- Opening Delimiter -

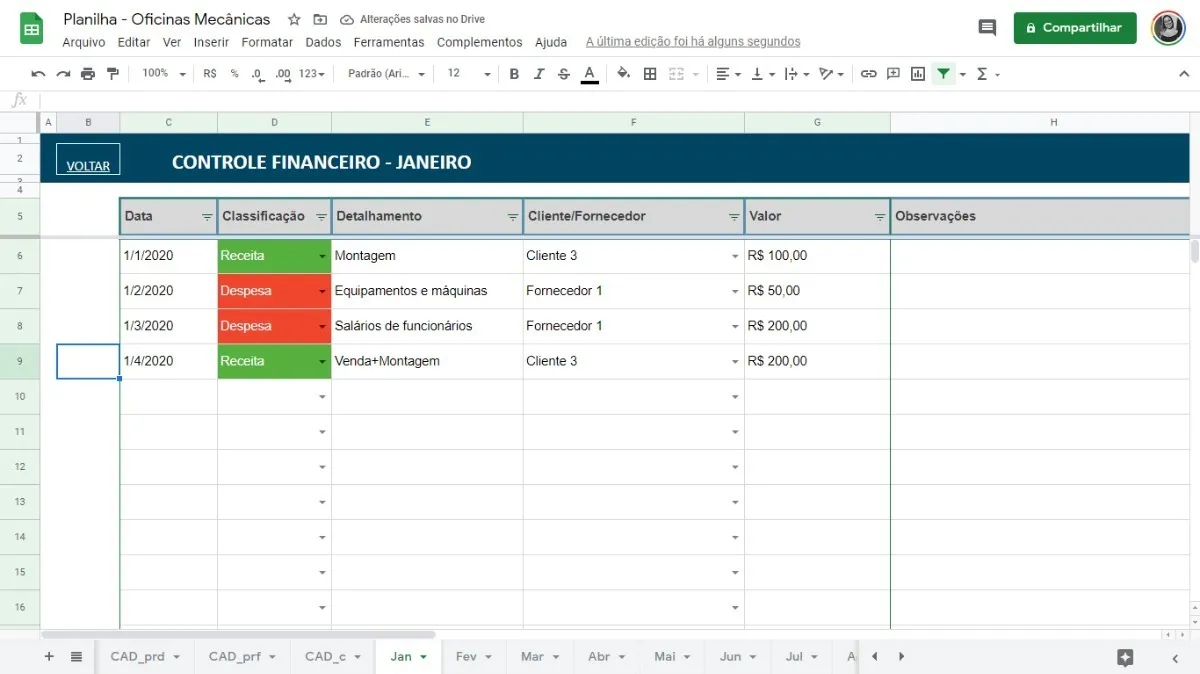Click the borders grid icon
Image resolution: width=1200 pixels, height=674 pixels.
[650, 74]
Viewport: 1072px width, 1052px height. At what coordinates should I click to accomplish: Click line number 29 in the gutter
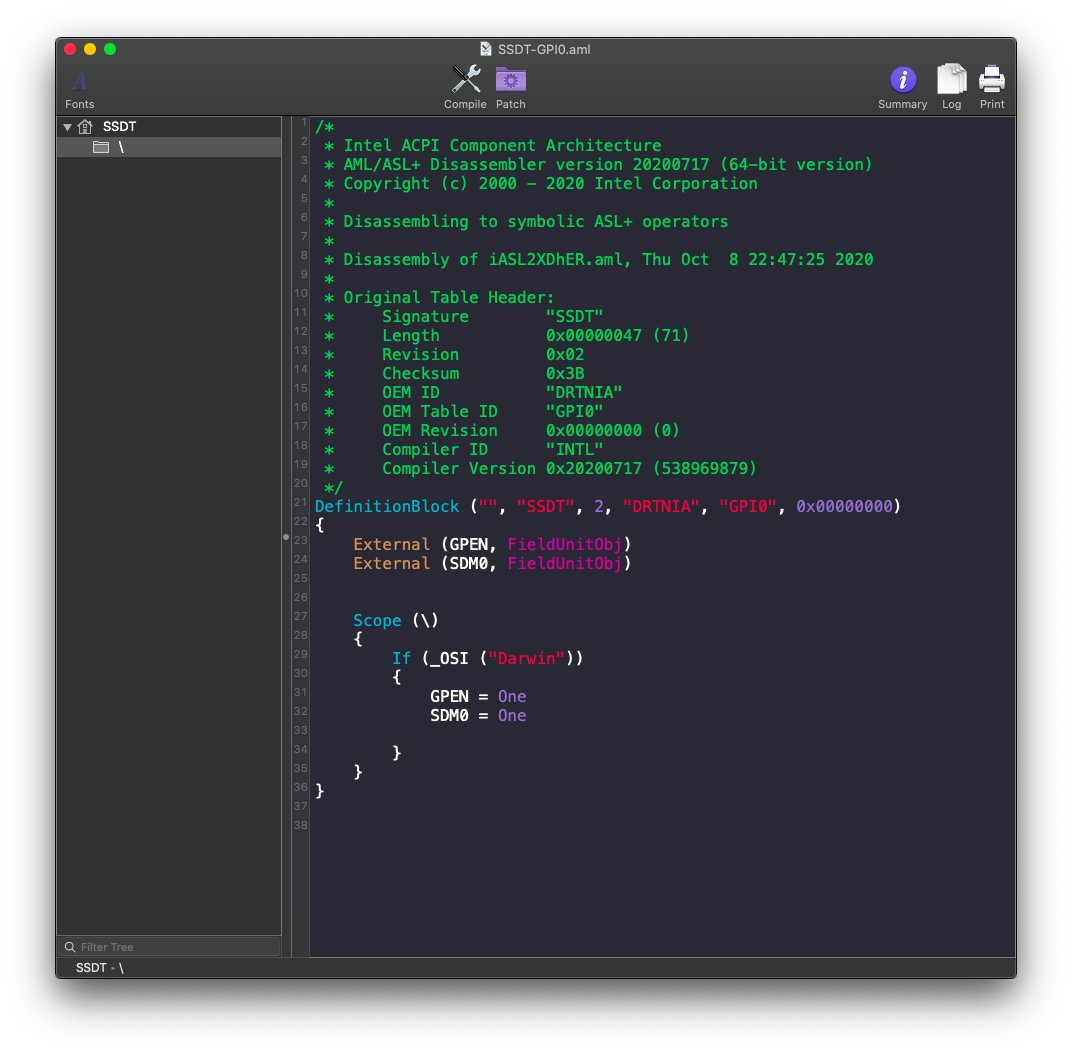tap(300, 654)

- Closing Delimiter -

**Work task**
Exactly the lines from the line with "Viewport: 1072px width, 1052px" through the end of the data are to be reproduced, and no picture is to be included.

**Exercise answer**
Viewport: 1072px width, 1052px height. At what coordinates should I click to accomplish: Click line number 29 in the gutter
tap(300, 654)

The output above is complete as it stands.